La revue Rénovation Bricolage! Je crois que j’ai toujours aimé ou désiré être utile, pouvoir améliorer ce qui m’entoure, trouver des solutions aux problèmes. Cette revue présentait régulièrement divers petits projets simples à faire. J’aimais être autonome et faire par moi-même. J’ai donc fait, je devais avoir 12-13 ans, des dévidoirs à papier essuie-tout et d’autres petits bricolages du genre. Je me souviens d’un calendrier universel en bois. Je l’aimais bien car il cassait complètement l’approche du calendrier normal. Sur ce calendrier, l’utilisateur déplaçait lui-même, chaque matin, un petit bloc de bois vis-à-vis la date du jour. Il y en avait un autre pour le mois. J’aimais bien l’idée de ce rituel quotidien. Un bonjour à la vie pour lancer la journée. Parallèlement, l’Exposition Universelle de Montréal en 1967 me fascinait.
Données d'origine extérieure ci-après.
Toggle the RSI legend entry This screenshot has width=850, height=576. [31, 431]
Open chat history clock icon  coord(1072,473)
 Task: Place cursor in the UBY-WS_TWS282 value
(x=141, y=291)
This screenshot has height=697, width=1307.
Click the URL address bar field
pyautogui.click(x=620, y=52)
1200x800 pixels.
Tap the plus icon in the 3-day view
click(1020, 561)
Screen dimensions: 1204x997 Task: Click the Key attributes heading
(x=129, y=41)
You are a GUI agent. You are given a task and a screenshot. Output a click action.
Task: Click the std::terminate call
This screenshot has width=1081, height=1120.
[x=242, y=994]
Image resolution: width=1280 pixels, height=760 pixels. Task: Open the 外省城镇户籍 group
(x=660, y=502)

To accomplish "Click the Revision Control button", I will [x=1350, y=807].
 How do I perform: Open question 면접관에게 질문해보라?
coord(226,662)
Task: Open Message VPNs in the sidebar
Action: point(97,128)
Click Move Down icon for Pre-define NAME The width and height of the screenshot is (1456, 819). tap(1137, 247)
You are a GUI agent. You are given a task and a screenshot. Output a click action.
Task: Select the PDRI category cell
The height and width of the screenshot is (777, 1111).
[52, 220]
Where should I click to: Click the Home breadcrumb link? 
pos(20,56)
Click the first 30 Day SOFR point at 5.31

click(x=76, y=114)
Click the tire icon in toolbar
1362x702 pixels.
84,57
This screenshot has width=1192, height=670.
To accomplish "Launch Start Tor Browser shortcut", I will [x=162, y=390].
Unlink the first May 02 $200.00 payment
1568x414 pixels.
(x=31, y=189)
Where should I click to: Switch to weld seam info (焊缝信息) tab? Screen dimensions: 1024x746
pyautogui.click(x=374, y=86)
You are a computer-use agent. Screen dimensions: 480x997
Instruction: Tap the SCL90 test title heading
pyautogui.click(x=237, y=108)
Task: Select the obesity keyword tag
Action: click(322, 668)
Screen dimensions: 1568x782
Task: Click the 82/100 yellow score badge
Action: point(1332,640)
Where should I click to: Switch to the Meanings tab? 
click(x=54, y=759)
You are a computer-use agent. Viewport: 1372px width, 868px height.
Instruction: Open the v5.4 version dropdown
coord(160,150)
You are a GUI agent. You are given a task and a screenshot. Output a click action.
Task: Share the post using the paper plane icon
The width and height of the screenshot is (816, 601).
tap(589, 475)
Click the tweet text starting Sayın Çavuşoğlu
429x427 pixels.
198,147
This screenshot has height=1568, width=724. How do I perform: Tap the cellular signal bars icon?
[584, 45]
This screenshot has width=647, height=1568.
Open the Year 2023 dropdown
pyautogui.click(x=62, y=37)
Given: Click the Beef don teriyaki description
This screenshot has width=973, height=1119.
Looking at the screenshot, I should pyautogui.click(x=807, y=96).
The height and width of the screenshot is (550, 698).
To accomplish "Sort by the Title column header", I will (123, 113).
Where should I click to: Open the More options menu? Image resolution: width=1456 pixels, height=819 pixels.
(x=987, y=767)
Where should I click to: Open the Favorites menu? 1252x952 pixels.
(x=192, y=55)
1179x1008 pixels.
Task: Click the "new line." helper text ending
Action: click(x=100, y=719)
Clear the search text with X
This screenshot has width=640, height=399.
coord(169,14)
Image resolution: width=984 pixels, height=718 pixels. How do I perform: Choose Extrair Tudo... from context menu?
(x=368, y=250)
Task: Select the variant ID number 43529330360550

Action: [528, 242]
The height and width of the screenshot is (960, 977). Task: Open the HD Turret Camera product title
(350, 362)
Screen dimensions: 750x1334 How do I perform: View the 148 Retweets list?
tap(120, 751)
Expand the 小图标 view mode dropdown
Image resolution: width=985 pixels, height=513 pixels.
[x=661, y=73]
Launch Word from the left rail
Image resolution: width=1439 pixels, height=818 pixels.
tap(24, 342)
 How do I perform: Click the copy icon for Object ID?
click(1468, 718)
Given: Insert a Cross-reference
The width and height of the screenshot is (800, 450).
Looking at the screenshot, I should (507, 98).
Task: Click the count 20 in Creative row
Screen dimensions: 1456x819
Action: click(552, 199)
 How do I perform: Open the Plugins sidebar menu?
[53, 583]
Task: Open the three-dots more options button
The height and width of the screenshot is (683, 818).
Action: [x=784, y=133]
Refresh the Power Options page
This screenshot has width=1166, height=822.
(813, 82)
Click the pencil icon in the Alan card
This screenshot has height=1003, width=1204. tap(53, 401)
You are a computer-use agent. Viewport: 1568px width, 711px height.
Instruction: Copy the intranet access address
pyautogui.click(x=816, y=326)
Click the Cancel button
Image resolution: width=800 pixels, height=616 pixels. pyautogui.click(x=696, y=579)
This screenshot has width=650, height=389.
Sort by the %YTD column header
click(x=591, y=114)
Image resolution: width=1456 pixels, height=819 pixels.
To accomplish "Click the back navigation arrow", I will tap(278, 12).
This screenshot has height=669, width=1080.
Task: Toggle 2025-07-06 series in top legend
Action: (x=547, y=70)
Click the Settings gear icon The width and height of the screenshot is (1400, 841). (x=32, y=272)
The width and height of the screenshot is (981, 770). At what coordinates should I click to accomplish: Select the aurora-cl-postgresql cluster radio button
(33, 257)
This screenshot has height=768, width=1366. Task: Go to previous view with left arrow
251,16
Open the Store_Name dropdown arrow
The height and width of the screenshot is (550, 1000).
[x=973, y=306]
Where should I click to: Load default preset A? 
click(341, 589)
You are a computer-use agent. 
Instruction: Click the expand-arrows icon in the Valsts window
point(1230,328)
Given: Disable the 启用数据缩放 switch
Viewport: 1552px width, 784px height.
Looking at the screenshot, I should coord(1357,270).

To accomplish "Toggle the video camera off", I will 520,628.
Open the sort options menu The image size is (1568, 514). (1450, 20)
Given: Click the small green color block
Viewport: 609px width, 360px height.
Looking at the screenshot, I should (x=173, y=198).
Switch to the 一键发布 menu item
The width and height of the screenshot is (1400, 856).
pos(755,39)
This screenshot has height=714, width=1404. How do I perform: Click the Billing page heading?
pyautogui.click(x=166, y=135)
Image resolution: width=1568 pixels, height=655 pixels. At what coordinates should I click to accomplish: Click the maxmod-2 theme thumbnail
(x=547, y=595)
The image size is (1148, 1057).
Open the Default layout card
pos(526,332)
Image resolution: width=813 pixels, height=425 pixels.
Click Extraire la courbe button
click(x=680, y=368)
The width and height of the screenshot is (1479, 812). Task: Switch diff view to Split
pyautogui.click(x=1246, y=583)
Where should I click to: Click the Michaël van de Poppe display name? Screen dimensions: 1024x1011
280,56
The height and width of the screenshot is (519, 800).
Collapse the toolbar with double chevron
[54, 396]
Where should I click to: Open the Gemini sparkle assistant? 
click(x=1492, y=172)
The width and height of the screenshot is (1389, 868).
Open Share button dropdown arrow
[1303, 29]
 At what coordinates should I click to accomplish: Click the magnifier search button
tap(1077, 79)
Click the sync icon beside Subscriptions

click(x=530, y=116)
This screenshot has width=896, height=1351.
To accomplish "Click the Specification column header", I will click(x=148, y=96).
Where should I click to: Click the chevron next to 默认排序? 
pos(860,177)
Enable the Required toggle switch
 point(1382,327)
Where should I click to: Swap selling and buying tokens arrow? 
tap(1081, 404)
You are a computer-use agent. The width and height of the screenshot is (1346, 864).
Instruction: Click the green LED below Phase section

Les pavillons, les expositions de chaque pays, l’architecture et le design de cette période, cette réunion de tous les peuples sous le thème « Terre des Hommes » (on ne pouvait trouver meilleur thème) au cœur d’une décennie d’épanouissement généralisé, tout se conjuguait pour en faire un événement inégalé.

Décrivez-moi un peu votre parcours professionnel.

En cherchant à améliorer le monde qui nous entoure, je me suis naturellement questionné sur le monde lui-même. Comment est-ce fait, comment le monde fonctionne-t-il? Curieux de tout, j’ai donc fait d’abord des études en sciences et que j’ai commencé l’université en astrophysique! Ça, c’est de la science fondamentale! Comment fonctionne l’univers, rien de moins! Je rêvais de comprendre et de le communiquer. C’était fascinant, mais j’avais besoin d’être plus concret. J’ai opté pour le design industriel à l’Université de Montréal. J’ai ajouté avec le temps des études de maîtrise et de 2e cycle. Heureusement, le détour par la physique fondamentale m’a donné une « déformation scientifique » qui m’aide à rechercher l’essentiel. J’ai fait du design d’exposition pendant plusieurs années dans un grand bureau de design de Montréal où divers projets m’ont amené en Europe et au Proche-Orient avant de travailler à Ottawa à la Commission de la capitale nationale à titre de designer senior sur divers enjeux liés à l’image et au rayonnement de la capitale. Puis j’ai lancé ma propre agence, avec d’autres projets au Canada, en Europe et aux États-Unis. En parallèle, j’ai fondé une entreprise de production en 2011. L’entreprenariat m’a toujours attiré.